*ABOUT THIS EXERCISE:* Wherever a line below holds the word "indicator", copy that line.

___ STORED DATA ___

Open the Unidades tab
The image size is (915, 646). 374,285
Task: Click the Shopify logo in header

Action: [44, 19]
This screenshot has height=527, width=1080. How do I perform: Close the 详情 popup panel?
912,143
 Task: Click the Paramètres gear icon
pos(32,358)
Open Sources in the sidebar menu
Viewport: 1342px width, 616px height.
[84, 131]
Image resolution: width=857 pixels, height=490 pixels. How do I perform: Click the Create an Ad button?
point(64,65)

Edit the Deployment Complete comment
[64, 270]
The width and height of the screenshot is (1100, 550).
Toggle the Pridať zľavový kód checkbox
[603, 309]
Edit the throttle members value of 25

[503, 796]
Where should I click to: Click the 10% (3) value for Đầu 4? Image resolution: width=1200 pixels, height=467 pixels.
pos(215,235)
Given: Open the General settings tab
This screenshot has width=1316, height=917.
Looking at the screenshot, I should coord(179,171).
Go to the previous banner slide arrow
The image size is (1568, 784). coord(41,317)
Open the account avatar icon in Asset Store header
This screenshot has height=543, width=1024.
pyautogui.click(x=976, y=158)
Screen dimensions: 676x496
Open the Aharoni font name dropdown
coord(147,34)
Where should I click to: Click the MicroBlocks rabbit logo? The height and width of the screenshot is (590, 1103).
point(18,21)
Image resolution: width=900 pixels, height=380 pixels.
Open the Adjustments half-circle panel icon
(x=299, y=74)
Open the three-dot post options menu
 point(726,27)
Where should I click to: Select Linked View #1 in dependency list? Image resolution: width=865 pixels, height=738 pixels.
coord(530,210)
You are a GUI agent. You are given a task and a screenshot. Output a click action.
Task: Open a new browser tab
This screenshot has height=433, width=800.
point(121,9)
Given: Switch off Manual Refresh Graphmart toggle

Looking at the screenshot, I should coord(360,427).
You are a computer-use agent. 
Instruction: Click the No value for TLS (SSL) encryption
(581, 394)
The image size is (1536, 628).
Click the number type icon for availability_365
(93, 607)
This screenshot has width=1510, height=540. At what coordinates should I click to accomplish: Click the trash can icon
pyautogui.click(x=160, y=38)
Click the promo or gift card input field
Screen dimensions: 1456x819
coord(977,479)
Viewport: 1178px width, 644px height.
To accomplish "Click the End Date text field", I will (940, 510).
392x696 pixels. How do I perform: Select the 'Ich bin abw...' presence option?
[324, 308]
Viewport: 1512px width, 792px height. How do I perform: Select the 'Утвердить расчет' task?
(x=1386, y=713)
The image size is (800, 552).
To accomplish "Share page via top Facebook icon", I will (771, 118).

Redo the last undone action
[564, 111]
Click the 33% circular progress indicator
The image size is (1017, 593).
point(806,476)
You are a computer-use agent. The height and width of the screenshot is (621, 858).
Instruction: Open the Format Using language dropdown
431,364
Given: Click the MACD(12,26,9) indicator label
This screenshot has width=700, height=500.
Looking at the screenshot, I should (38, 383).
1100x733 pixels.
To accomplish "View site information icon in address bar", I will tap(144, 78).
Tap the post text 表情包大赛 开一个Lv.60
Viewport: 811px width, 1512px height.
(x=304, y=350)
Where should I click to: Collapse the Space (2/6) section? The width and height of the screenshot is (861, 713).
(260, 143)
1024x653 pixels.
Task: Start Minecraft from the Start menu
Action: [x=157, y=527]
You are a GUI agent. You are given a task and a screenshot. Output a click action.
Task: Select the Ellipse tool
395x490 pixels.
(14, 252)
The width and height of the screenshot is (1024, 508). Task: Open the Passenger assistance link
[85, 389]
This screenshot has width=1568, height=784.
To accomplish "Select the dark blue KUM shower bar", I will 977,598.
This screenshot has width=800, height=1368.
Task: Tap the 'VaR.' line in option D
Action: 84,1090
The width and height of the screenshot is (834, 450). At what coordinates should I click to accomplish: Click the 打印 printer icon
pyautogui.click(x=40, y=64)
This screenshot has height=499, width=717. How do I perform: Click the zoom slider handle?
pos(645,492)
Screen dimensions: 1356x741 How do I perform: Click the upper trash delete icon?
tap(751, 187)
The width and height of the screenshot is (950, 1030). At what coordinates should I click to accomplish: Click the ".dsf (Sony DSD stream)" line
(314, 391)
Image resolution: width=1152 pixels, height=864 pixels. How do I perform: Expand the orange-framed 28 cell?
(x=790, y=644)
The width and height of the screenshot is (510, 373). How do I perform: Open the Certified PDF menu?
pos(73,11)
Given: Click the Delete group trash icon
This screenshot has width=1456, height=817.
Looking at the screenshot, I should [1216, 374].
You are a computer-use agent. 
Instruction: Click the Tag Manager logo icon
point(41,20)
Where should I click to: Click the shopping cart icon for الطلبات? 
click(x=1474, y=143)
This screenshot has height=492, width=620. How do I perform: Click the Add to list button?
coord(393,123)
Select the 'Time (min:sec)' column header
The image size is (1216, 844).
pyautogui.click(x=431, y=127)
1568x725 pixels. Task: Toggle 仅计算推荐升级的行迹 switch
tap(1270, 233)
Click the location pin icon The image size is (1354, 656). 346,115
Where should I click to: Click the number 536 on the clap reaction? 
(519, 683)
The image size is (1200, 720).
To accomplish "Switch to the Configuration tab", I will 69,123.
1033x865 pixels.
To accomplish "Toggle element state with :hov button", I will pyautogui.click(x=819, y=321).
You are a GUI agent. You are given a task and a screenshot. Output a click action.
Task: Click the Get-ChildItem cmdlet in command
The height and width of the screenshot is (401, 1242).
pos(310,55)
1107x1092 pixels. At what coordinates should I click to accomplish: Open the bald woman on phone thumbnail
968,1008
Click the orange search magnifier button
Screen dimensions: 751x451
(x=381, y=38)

___

*PROBLEM SOLUTION:*
Click the 33% circular progress indicator
Given: Click the MACD(12,26,9) indicator label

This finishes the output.